* [MATERIAL TO PROCESS]
╭──
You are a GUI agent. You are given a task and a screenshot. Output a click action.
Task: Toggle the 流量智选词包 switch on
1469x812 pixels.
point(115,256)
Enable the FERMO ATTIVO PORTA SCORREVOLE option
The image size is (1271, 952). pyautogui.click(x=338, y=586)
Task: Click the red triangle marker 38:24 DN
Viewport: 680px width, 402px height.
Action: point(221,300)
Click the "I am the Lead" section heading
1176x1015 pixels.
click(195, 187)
╰──
╭──
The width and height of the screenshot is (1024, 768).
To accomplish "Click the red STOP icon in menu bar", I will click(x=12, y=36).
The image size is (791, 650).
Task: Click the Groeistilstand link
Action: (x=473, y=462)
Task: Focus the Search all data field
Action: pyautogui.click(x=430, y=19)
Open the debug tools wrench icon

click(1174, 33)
╰──
╭──
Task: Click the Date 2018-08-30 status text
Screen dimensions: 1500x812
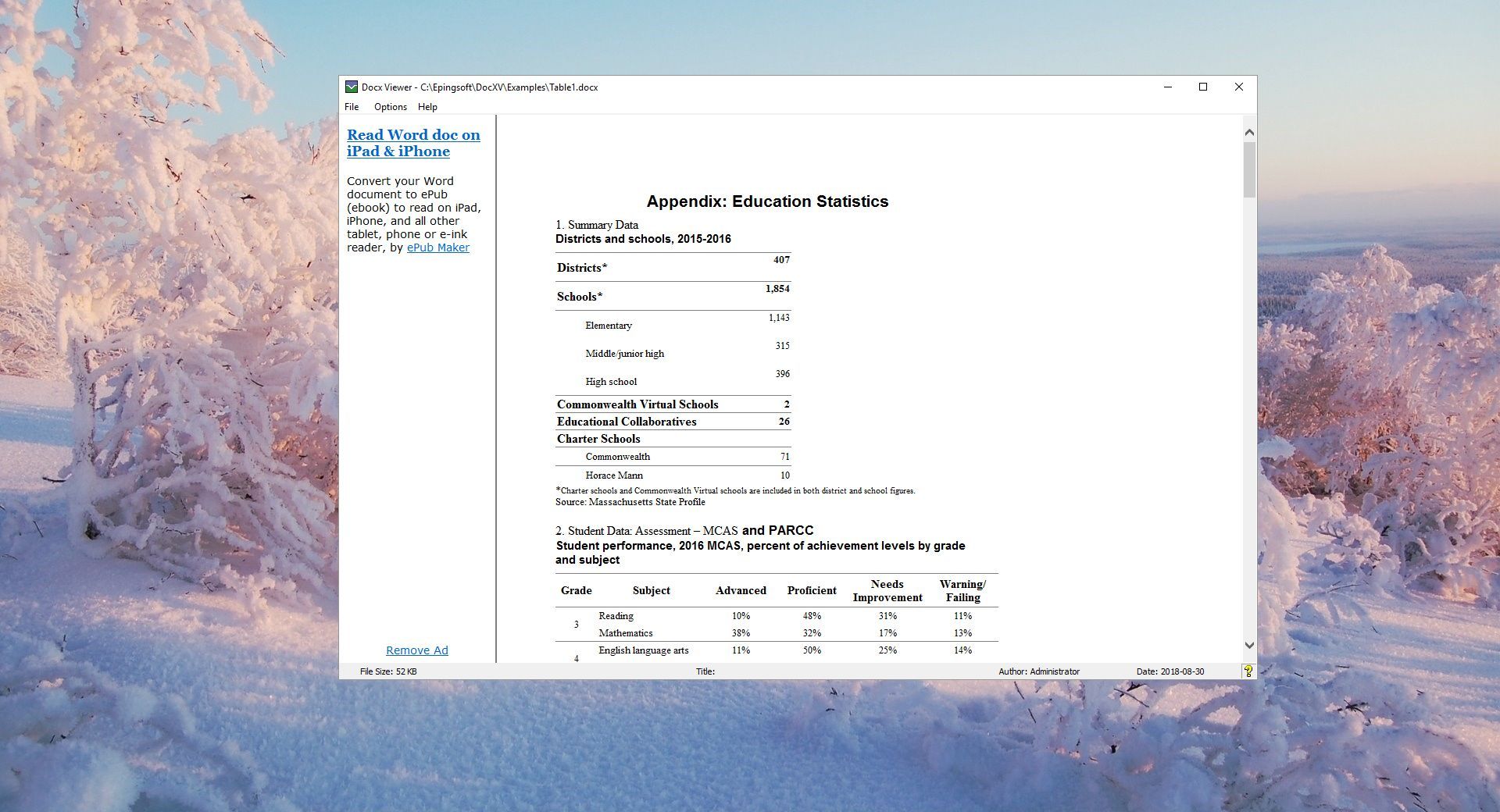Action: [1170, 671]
╰──
Write down every line of the data above that includes the string "screenshot".

You are a GUI agent. You are given a task and a screenshot. Output a click action.
The width and height of the screenshot is (1024, 768).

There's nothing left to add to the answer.